Given passage:
━━━
I use my Lang year round. When the temps are hot you just simply build a smaller fire. Very simple.
Al


----------



## D.W. (Aug 1, 2020)

It's been 100 +/- a couple degrees here for over a week now, and I've cooked on the offset almost every day. You just need less fuel for temp. I also agree 100% with 

 sawhorseray
 to use smaller splits and maintain airflow/temp control via the firebox door, it's the easiest way to go about. I keep an assortment of different size splits on hand to help temp management. Also, the cold beer helps a bunch too.


----------



## SecondHandSmoker (Aug 1, 2020)

Lots of good advice in the above posts.
A swimming pool plus ice cold beers or frozen margaritas are must haves too.
Stay cool and safe up there.


----------



## sawhorseray (Aug 1, 2020)

SecondHandSmoker said:


> Lots of good advice in the above posts. A swimming pool plus ice cold beers or frozen margaritas are must haves too. Stay cool and safe up there.
━━━
Input rows:
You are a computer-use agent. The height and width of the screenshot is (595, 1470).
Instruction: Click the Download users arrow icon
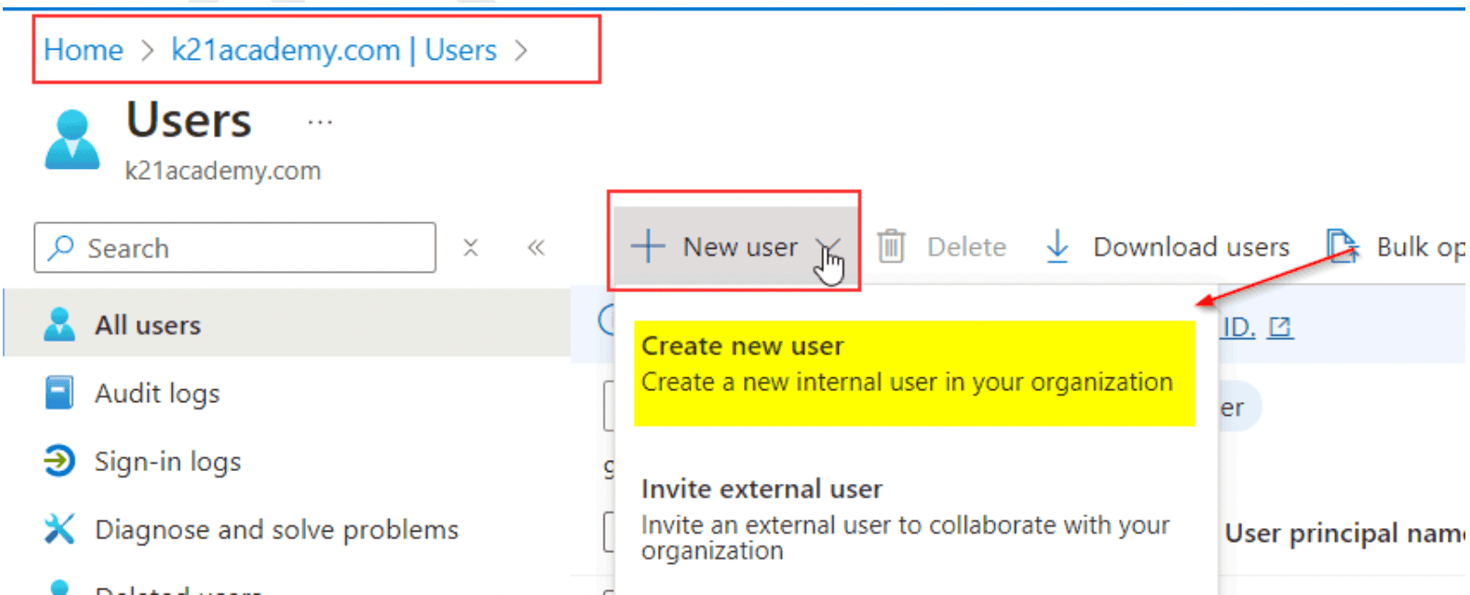[1057, 247]
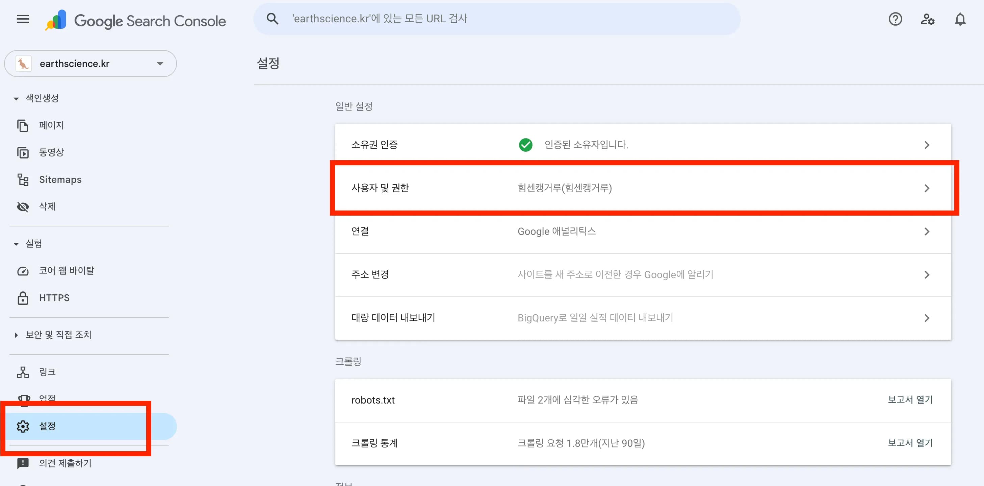984x486 pixels.
Task: Open the 크롤링 통계 보고서 열기 link
Action: 910,443
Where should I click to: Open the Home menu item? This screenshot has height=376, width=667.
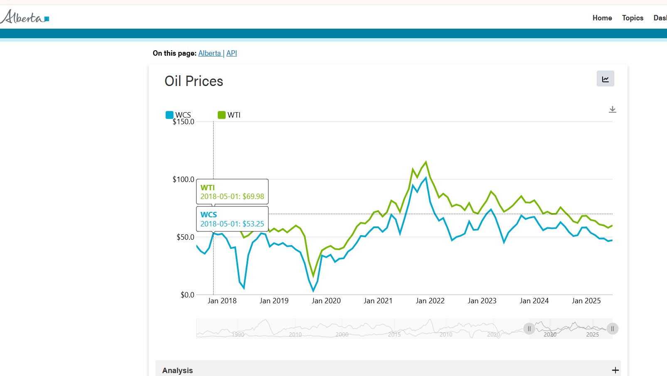click(602, 18)
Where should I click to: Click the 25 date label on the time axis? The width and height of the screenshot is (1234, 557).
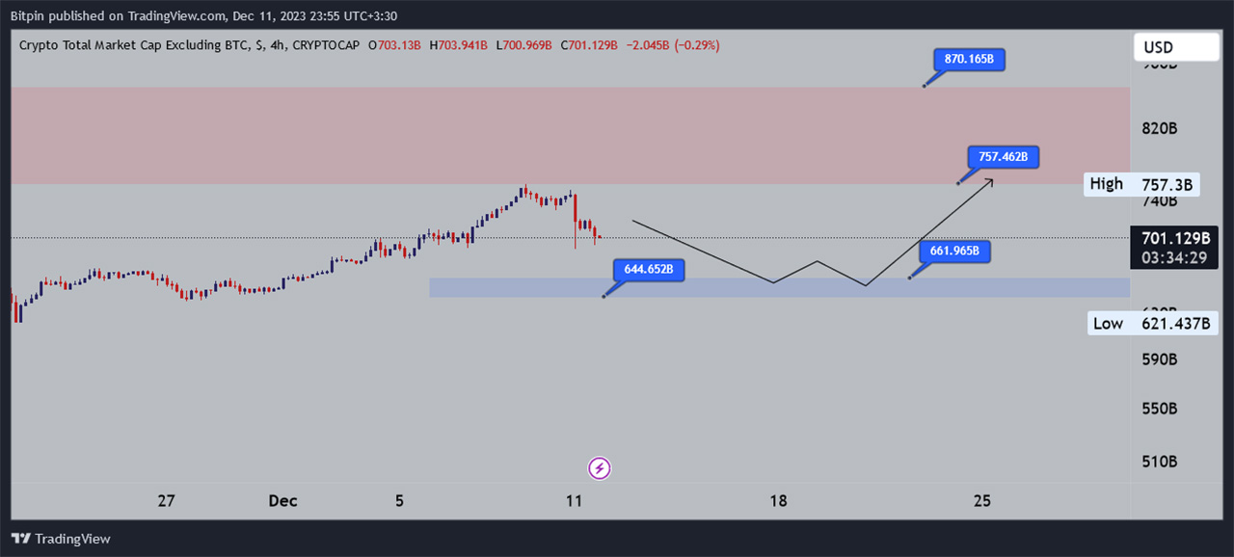pos(981,501)
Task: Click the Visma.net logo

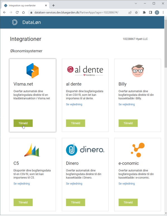Action: (x=33, y=71)
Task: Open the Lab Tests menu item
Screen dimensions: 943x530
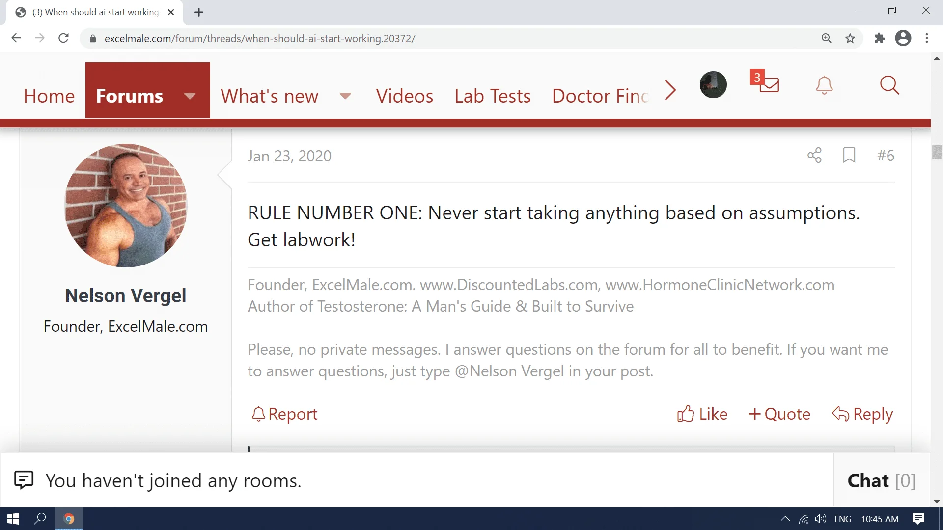Action: click(x=492, y=96)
━━━
Things to do:
1) Return the forum thread about cooking in hot weather in full, word for word.
2) Shift every coordinate in the answers by adding 5 to each number, and write out the rows again with their requests, beginning at the line that has "Task: Open the Lab Tests menu item" and stopping after the last of the rows. Omit the pictures.

Final results:
1)
I use my Lang year round. When the temps are hot you just simply build a smaller fire. Very simple.
Al


----------



## D.W. (Aug 1, 2020)

It's been 100 +/- a couple degrees here for over a week now, and I've cooked on the offset almost every day. You just need less fuel for temp. I also agree 100% with 

 sawhorseray
 to use smaller splits and maintain airflow/temp control via the firebox door, it's the easiest way to go about. I keep an assortment of different size splits on hand to help temp management. Also, the cold beer helps a bunch too.


----------



## SecondHandSmoker (Aug 1, 2020)

Lots of good advice in the above posts.
A swimming pool plus ice cold beers or frozen margaritas are must haves too.
Stay cool and safe up there.


----------



## sawhorseray (Aug 1, 2020)

SecondHandSmoker said:


> Lots of good advice in the above posts. A swimming pool plus ice cold beers or frozen margaritas are must haves too. Stay cool and safe up there.

2)
Task: Open the Lab Tests menu item
Screen dimensions: 943x530
Action: click(x=497, y=101)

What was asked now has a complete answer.